-------- Source information --------
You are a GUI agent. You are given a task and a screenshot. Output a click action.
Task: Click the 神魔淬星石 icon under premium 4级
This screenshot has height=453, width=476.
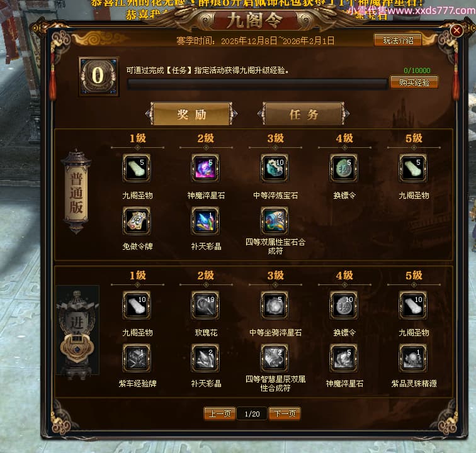pos(344,358)
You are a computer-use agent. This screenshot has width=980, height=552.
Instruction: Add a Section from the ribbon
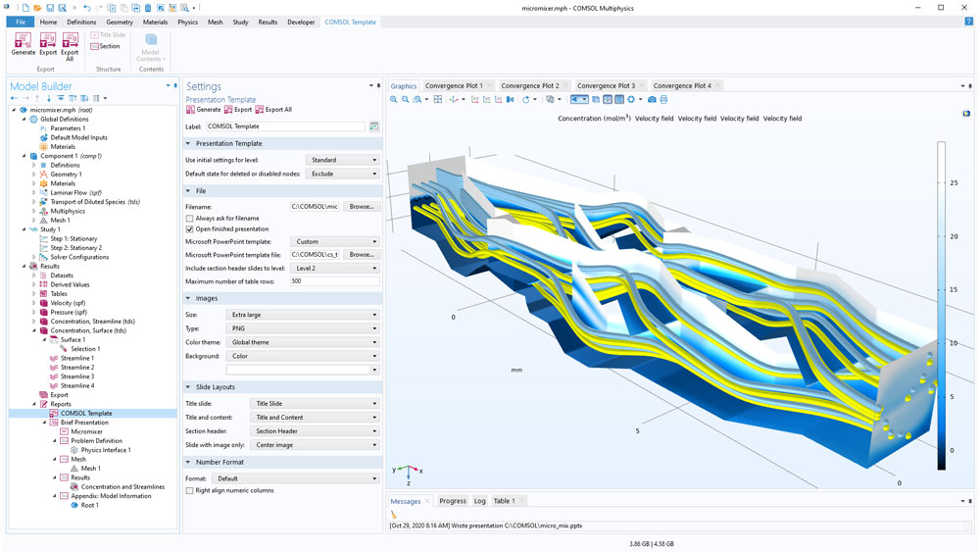pyautogui.click(x=105, y=46)
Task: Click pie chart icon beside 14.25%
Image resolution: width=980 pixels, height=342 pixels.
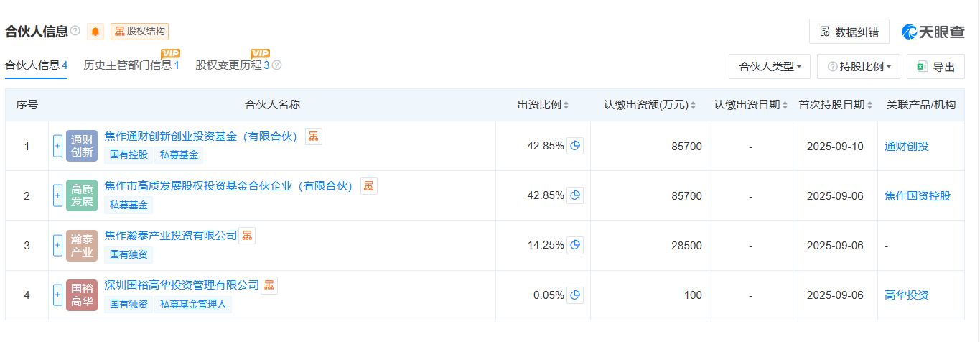Action: coord(575,245)
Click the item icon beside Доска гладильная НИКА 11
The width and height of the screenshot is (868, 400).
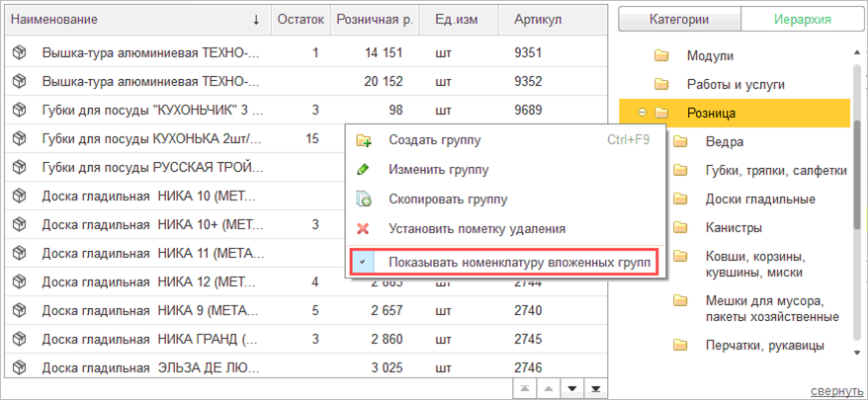[18, 253]
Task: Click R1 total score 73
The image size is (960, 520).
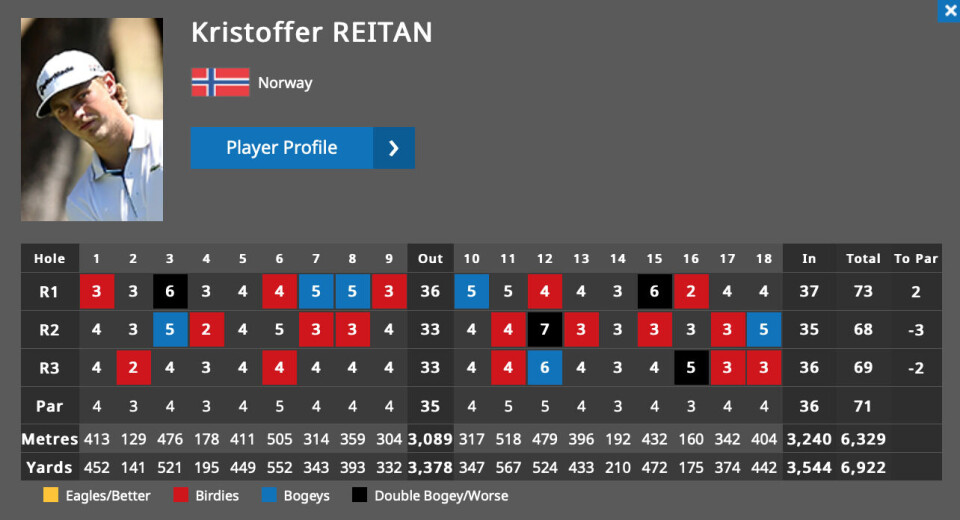Action: (x=863, y=292)
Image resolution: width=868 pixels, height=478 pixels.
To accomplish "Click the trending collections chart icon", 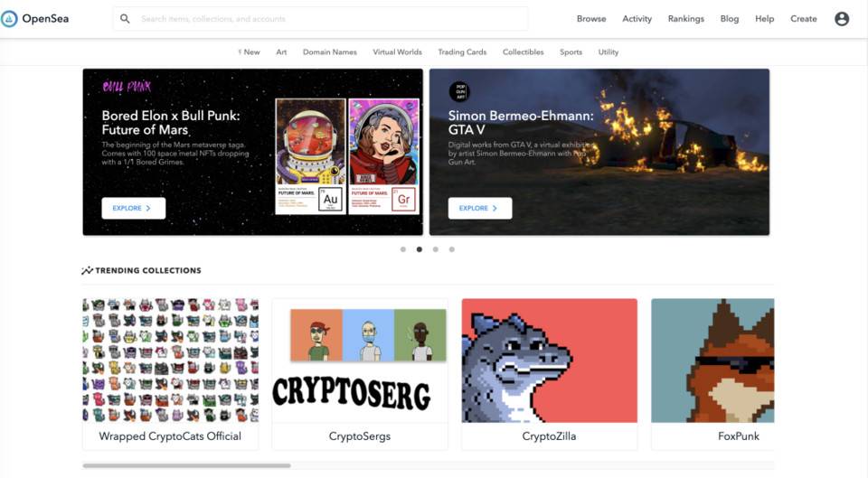I will pyautogui.click(x=87, y=270).
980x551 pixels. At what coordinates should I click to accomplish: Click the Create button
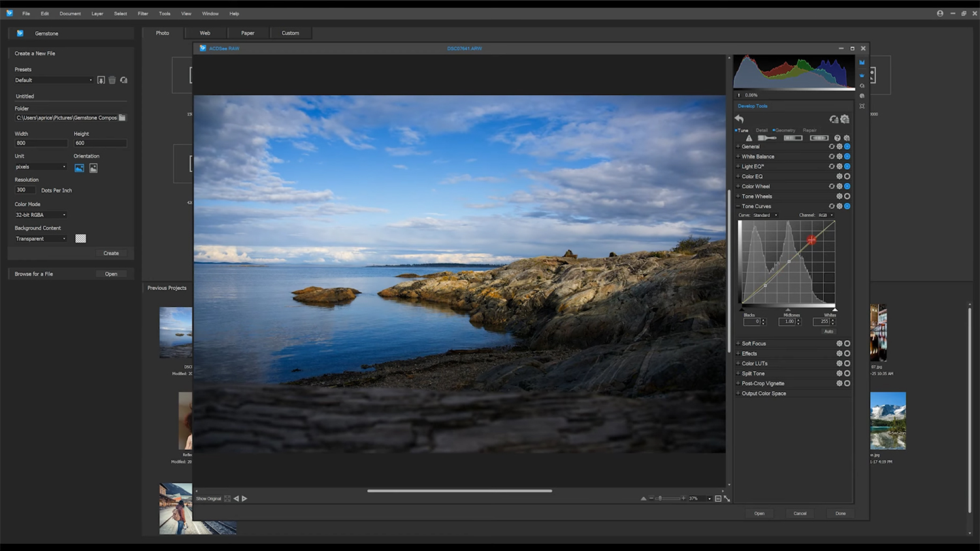click(x=111, y=253)
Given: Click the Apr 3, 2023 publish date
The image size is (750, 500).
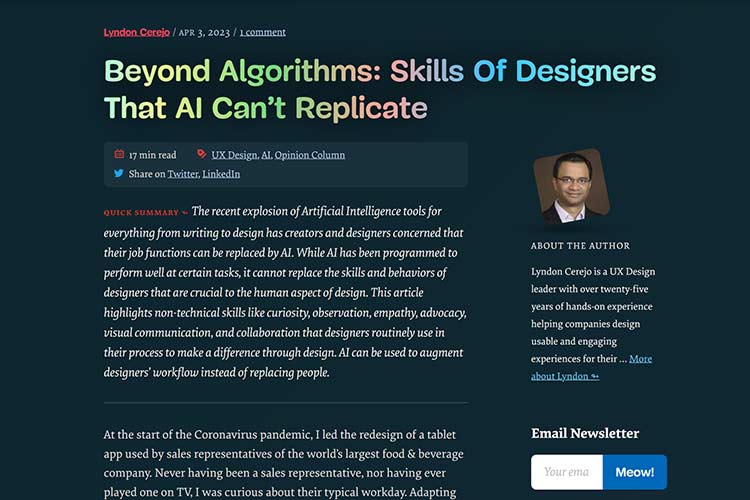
--------
**Action item:** From the line containing "Given: Click the Apr 3, 2023 publish date" through the last line of the entries, copy each line exactly and only those, skipping all pictures.

**Result:**
Given: Click the Apr 3, 2023 publish date
The image size is (750, 500).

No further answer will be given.